Qui croire ? D'un côté, l'agence de notation Fitch annonce une forte hausse du nombre de ménages en negative equity, c'est-à-dire que la valeur de marché de leur maison est inférieure au capital emprunté lors de l'achat du bien. De l'autre, le conseil des fournisseurs de crédit au logement affirme que le nombre de clients a bondi de 18 % en avril, comparé à mars, et même de 28 % sur un an par rapport à avril 2008.

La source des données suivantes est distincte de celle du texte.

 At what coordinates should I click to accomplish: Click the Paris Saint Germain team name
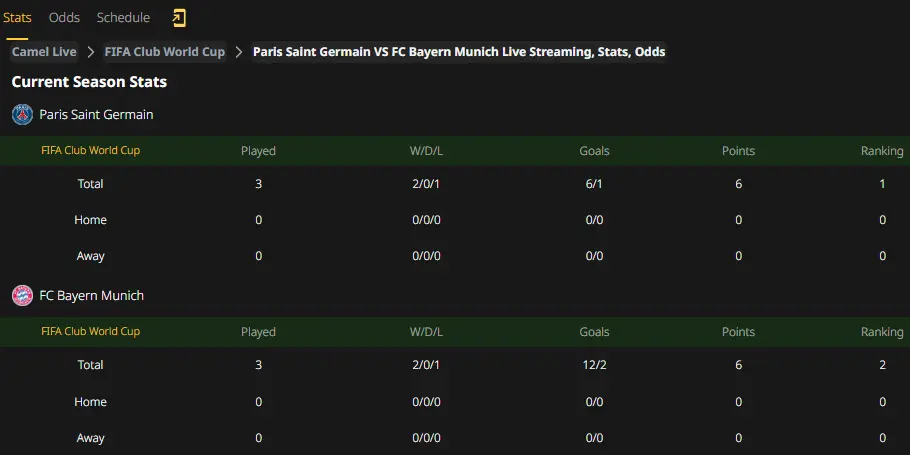[x=96, y=115]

A l'évidence, au Royaume-Uni, la crise de l'immobilier n'est plus à tous les étages. Si les prix du secteur résidentiel ont baissé de 20 % depuis le pic de l'automne 2007, l'heure est à la stabilisation. Les acheteurs potentiels ont repris le chemin des agences immobilières. La baisse drastique des taux d'intérêt, la volonté des banques d'améliorer leur image et l'aide gouvernementale ont fait chuter le nombre de mauvais payeurs et les saisies de leurs biens, souligne la Financial Services Authority, la tutelle de la City.

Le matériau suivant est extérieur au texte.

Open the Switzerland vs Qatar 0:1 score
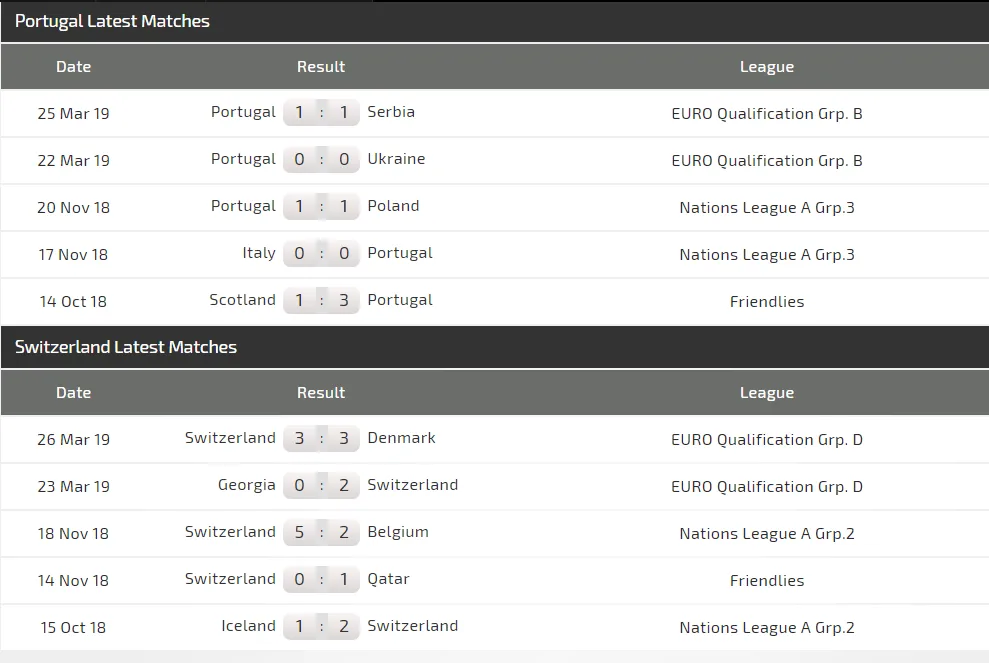The image size is (989, 663). (321, 580)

Les signes annonciateurs d'une éclaircie abondent. Les prix se sont affermis après une formidable décrue depuis un an. La faiblesse de la livre sterling a encouragé les achats par les étrangers, riches en dollars et en euros, de maisons et d'appartements haut de gamme dans le centre de Londres. 'Absents depuis des lustres, les banquiers sont de retour, privilégiant les meilleures adresses résidentielles, en particulier les maisons dotées de 3 chambres à coucher', insiste Liam Bailey, responsable de la recherche chez l'agent immobilier Knight Frank.

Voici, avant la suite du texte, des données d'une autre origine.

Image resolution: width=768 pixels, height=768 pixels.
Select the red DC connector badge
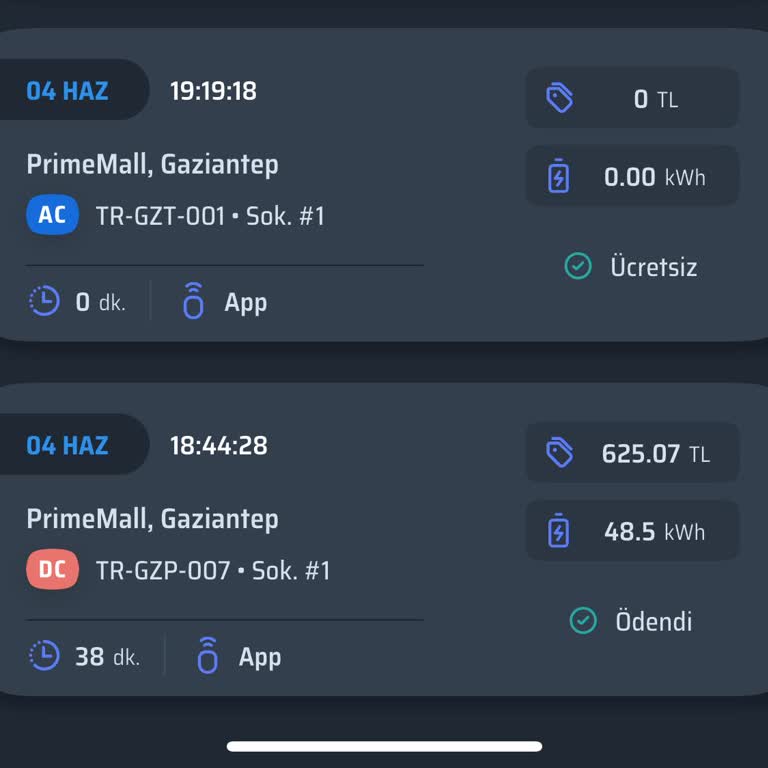52,570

Totalement désertées il y a six mois, les propriétés de plus de 10 millions de livres (11,67 millions d'euros) ont à nouveau la cote malgré l'aggravation de la pression fiscale sur les grosses fortunes. Dernière illustration de cette embellie : le nombre de faillites de promoteurs immobiliers et d'entreprises de BTP est en recul sensible.